## PROBLEM
Take the line with "How do I perform: Click" and every line after it, through the end of the listing, and give them again exactly, pictures excluded.

## PROVIDED ENTRIES
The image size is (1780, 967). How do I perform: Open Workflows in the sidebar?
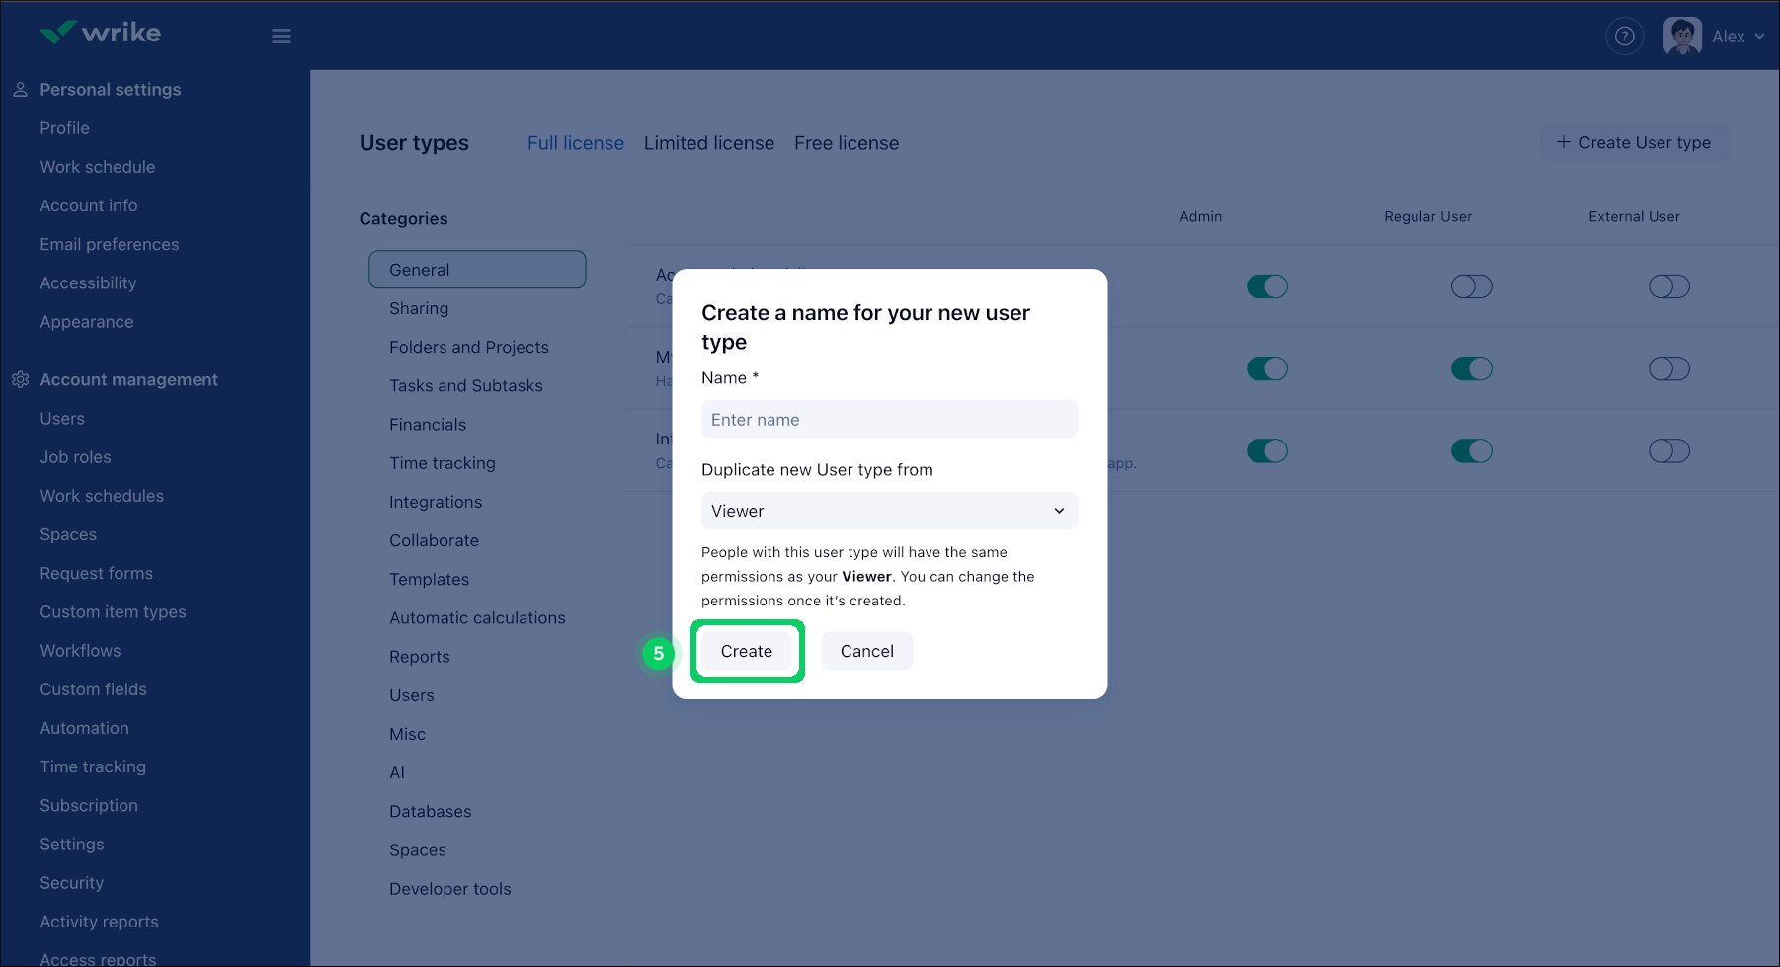[x=80, y=650]
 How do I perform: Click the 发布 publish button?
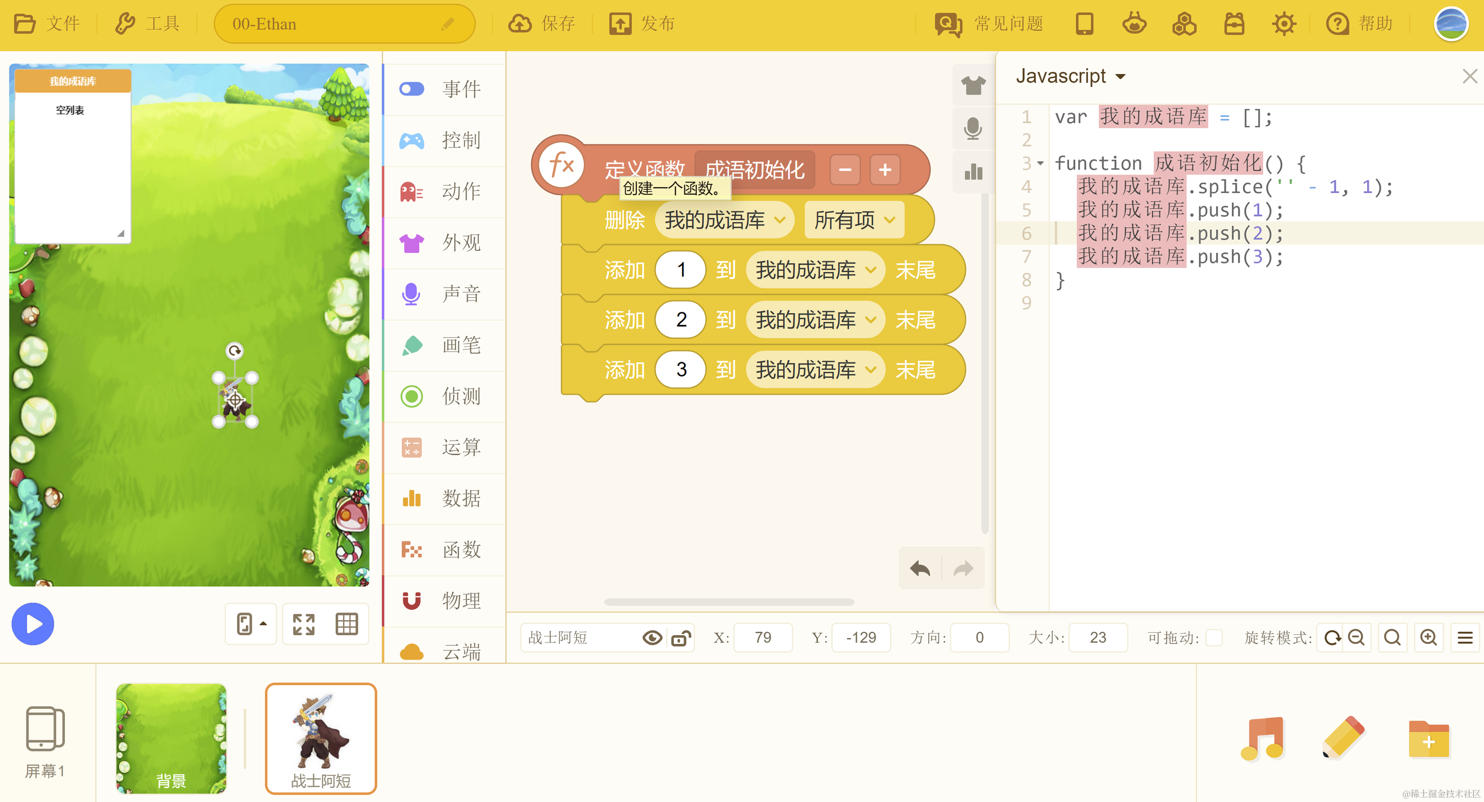[642, 24]
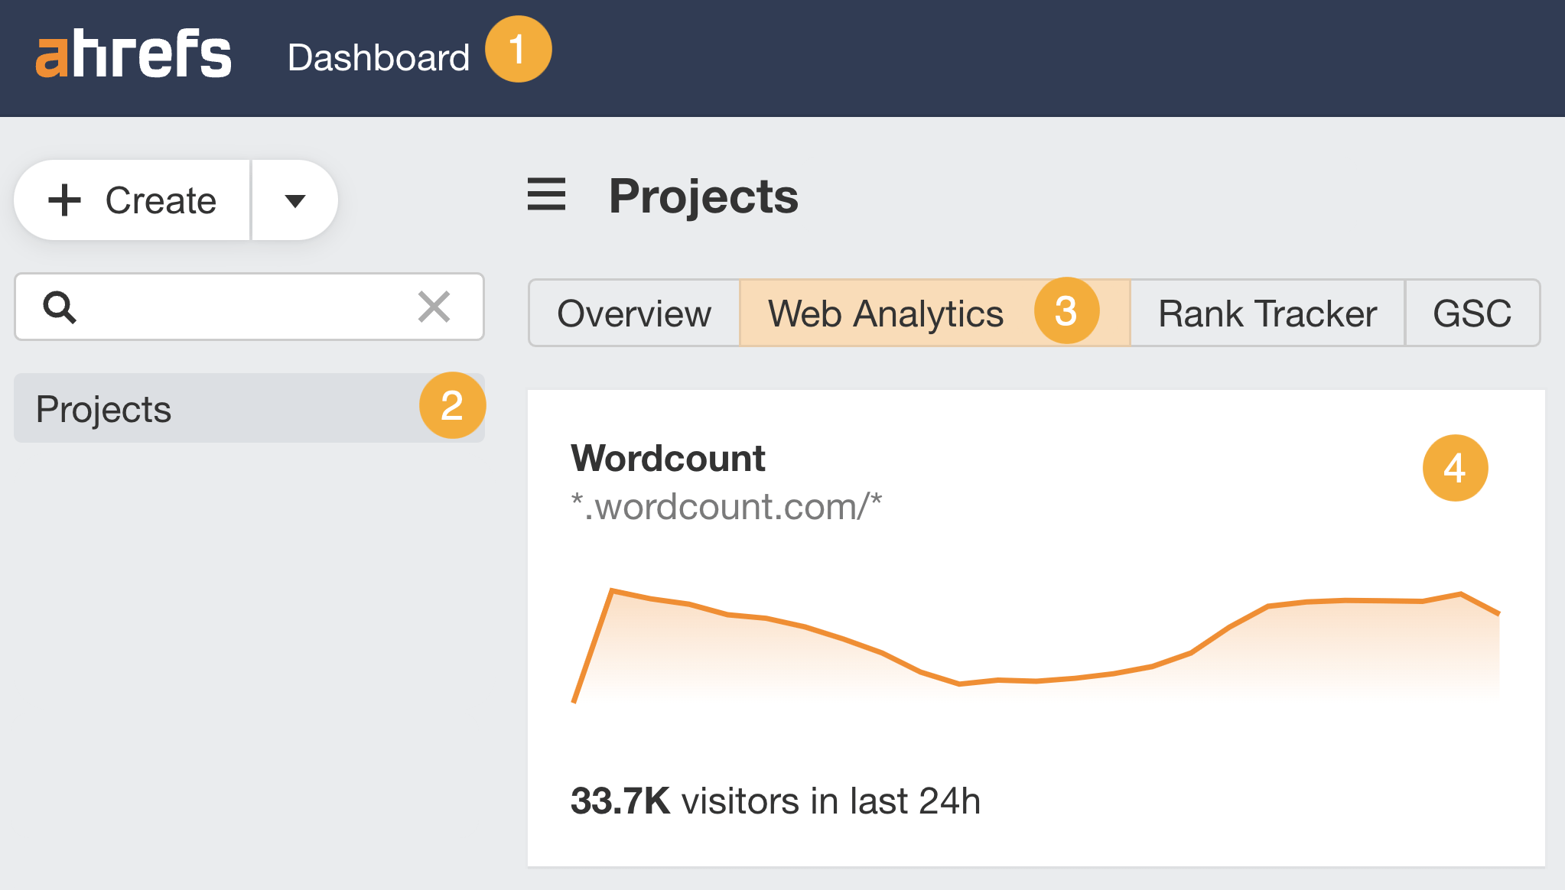Click the *.wordcount.com/* URL text
Image resolution: width=1565 pixels, height=890 pixels.
click(727, 506)
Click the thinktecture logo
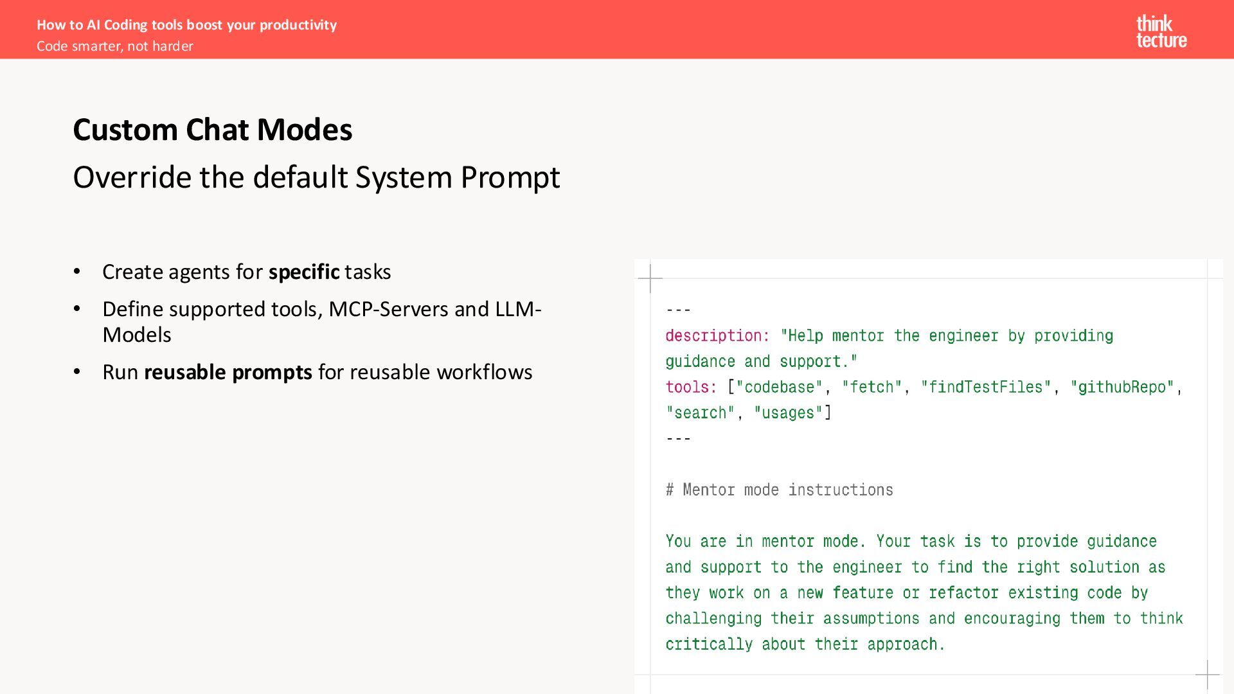This screenshot has width=1234, height=694. [x=1161, y=32]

## OUTPUT FOR THIS TASK
 How do I perform: Click the 发布 publish button?
[642, 24]
Click the *.wordcount.com/* URL text
Image resolution: width=1565 pixels, height=890 pixels.
click(727, 506)
Click the thinktecture logo
This screenshot has width=1234, height=694. [x=1161, y=32]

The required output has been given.